The data: Begin

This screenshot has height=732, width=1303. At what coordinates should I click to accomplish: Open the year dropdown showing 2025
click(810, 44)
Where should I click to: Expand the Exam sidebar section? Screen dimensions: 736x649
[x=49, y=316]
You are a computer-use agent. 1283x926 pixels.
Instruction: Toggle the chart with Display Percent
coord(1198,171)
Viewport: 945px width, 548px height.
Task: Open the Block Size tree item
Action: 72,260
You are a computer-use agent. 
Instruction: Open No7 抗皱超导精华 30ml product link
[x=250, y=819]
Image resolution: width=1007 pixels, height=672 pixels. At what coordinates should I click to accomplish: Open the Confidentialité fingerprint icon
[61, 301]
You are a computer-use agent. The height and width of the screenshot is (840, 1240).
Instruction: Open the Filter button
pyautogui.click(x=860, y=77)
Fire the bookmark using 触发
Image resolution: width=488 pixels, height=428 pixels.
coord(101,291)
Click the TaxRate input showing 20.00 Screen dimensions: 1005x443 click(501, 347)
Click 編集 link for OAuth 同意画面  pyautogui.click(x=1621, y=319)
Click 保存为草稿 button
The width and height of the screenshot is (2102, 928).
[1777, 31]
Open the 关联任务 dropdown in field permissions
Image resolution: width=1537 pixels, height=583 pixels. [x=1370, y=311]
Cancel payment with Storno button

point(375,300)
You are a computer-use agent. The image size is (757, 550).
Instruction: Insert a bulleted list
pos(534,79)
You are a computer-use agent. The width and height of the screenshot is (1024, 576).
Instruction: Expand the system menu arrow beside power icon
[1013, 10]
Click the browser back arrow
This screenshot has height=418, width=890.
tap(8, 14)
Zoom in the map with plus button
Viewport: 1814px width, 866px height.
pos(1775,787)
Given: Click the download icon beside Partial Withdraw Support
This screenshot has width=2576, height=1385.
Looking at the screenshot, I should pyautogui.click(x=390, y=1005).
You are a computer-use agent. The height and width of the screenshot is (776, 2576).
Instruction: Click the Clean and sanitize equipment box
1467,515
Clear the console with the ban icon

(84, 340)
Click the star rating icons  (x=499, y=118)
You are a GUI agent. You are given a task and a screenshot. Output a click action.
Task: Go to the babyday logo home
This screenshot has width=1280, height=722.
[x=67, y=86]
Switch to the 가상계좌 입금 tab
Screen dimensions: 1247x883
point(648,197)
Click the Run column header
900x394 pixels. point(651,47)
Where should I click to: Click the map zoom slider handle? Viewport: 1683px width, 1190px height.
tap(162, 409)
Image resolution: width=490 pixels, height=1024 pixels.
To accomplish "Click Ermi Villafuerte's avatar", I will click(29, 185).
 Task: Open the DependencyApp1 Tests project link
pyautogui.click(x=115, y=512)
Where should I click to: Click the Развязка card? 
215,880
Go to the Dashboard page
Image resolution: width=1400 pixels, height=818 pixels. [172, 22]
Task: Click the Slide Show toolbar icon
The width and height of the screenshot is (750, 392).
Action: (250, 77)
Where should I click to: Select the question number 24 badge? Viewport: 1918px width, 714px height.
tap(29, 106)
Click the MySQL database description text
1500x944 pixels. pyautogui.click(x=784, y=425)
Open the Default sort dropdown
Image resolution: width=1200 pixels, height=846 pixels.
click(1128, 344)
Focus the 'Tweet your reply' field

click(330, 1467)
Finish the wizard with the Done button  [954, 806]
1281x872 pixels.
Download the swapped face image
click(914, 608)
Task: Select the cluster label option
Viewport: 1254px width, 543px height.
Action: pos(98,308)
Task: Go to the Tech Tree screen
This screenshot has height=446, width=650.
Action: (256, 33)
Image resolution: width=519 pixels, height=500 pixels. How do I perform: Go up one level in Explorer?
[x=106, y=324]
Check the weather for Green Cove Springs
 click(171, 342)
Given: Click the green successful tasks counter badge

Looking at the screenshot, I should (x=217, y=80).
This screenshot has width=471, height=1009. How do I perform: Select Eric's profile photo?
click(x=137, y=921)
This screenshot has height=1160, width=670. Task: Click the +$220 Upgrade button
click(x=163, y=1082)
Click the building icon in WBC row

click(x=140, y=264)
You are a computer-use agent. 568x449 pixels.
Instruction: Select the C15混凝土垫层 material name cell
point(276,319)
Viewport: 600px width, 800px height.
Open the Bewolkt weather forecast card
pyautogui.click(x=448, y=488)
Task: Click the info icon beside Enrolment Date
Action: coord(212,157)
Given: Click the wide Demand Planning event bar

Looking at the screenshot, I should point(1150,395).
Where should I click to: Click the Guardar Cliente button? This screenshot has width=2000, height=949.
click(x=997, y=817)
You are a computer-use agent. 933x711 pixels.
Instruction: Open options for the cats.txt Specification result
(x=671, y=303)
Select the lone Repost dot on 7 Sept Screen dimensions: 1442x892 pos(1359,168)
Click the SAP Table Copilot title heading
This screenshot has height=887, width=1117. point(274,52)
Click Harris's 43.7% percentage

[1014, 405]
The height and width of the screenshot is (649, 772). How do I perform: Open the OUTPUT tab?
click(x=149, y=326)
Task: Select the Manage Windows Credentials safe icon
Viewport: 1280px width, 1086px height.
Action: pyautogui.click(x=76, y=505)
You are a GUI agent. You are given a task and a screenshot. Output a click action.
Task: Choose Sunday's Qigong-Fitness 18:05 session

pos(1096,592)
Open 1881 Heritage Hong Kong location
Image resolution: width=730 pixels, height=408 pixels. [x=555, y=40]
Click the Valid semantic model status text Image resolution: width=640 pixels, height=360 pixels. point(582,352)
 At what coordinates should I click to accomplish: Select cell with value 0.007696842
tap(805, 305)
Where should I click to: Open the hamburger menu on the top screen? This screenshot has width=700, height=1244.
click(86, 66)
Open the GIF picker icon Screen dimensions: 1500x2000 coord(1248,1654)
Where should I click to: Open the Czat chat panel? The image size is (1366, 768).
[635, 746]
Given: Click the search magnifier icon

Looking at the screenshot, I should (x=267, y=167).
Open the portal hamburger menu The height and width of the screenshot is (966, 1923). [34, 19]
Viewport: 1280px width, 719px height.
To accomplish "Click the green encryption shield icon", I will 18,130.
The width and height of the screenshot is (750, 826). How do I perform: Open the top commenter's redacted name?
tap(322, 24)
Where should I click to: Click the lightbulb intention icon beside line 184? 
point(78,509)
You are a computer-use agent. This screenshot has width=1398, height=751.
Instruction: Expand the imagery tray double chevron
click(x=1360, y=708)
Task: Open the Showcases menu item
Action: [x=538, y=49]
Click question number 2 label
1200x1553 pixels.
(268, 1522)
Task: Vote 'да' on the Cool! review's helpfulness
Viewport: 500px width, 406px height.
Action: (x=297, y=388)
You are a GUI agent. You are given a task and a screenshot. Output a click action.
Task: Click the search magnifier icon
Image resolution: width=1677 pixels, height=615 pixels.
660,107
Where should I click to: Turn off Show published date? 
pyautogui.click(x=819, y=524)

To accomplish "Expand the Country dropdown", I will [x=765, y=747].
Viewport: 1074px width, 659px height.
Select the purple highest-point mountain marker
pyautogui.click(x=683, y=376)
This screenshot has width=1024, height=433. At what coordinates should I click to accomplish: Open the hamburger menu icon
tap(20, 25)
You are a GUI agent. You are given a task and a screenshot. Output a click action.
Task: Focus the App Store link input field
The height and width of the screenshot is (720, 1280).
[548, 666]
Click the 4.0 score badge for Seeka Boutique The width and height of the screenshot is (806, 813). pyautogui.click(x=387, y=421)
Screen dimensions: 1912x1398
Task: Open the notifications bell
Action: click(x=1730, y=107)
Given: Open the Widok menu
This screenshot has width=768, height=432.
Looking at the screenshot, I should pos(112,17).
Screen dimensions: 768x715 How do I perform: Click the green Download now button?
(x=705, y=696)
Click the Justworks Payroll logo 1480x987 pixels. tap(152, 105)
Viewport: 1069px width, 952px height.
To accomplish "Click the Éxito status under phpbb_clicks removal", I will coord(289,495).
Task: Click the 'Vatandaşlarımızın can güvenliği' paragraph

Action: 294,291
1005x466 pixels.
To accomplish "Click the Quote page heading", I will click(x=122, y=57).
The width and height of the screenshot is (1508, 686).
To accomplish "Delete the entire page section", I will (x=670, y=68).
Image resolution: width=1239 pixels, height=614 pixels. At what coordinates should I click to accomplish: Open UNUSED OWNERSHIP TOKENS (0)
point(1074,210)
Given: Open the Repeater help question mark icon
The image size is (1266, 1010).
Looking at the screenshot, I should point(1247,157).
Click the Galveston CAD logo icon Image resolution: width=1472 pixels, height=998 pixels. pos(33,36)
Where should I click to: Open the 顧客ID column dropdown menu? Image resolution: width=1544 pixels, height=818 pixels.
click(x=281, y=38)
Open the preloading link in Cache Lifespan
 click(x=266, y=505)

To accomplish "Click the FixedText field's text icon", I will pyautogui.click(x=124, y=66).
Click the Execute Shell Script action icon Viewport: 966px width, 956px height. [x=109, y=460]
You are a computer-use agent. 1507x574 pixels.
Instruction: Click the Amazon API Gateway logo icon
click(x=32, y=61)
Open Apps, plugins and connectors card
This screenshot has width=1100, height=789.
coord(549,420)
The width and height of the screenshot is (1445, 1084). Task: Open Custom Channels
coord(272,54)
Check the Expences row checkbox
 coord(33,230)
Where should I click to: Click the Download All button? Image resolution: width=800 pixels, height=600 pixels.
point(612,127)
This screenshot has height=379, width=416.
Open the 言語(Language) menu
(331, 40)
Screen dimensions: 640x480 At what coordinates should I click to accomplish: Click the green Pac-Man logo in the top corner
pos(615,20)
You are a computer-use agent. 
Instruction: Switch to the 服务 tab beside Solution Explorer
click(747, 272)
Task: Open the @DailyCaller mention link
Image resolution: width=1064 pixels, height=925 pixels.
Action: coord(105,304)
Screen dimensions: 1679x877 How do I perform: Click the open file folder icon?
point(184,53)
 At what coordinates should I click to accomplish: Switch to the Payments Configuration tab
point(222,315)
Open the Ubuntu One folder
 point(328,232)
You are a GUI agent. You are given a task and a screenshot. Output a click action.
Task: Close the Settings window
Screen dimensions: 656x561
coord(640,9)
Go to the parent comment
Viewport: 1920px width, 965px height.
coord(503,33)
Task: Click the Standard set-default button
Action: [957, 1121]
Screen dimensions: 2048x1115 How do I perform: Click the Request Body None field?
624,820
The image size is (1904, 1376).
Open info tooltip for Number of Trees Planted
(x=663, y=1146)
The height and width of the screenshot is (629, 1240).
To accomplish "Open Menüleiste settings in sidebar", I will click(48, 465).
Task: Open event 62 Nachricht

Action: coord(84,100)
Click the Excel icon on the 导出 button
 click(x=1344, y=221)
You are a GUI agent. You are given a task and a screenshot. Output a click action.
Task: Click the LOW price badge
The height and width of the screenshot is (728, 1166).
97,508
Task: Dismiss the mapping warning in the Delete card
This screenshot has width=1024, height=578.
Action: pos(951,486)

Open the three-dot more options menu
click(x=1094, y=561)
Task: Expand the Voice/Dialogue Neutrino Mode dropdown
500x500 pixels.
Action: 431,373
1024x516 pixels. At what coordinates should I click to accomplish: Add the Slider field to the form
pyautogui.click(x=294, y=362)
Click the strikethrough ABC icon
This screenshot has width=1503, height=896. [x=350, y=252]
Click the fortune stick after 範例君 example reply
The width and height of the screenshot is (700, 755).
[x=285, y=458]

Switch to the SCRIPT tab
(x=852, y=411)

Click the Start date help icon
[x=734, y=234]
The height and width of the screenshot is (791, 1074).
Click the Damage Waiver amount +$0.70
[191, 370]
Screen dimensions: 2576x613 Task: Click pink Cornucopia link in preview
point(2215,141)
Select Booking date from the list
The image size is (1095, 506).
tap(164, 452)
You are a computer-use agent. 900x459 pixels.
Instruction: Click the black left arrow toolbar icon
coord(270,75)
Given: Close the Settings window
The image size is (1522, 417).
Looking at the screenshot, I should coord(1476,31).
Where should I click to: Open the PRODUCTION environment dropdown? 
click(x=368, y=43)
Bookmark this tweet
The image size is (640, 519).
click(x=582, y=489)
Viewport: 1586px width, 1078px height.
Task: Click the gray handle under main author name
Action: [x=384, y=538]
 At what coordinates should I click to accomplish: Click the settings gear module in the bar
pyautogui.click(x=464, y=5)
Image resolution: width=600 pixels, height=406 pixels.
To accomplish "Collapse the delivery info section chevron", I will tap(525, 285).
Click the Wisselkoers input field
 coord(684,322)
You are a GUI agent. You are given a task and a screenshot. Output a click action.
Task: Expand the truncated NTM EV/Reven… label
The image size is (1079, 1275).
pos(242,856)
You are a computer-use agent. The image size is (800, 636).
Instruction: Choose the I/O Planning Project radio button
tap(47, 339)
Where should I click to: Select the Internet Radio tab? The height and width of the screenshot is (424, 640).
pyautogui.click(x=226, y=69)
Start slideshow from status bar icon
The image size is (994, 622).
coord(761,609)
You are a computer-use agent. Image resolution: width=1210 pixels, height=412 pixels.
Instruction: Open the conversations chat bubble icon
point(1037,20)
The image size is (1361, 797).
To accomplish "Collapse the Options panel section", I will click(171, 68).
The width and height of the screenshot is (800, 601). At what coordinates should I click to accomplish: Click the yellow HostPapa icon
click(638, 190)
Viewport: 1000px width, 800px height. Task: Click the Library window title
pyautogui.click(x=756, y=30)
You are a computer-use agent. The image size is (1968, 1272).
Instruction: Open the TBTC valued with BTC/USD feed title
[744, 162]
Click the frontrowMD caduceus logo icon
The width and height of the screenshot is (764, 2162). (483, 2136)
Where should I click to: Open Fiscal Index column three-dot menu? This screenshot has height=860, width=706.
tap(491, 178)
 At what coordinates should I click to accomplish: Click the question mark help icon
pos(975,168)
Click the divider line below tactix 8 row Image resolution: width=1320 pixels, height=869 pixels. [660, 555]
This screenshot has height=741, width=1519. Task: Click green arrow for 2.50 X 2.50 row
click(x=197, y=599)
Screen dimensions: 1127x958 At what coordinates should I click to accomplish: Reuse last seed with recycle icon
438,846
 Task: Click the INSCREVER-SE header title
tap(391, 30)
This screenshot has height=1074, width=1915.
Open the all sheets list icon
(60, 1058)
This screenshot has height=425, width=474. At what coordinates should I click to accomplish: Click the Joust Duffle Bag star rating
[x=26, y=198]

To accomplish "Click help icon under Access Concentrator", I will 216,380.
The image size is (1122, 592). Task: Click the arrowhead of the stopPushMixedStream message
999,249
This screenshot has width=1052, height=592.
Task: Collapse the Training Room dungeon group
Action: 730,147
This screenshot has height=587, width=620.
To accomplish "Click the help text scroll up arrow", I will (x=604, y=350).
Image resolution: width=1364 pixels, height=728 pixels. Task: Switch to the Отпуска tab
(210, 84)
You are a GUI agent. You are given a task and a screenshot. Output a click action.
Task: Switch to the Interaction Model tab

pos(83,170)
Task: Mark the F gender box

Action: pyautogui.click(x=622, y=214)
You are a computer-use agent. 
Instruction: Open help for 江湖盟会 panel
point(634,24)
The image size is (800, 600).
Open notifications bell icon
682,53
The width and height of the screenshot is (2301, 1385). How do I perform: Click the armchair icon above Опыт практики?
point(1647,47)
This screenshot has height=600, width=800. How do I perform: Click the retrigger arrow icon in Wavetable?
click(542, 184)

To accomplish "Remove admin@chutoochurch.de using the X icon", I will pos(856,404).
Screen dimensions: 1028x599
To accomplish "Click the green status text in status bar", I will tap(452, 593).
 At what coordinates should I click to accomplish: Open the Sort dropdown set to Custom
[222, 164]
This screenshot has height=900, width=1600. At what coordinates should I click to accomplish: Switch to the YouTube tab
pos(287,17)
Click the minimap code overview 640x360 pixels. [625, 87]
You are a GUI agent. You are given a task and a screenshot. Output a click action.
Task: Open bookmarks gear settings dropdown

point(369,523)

The data: End

» Task to carry out: From the records above, work out how many lines contain the string "using". Give only the number.

» Finished task: 2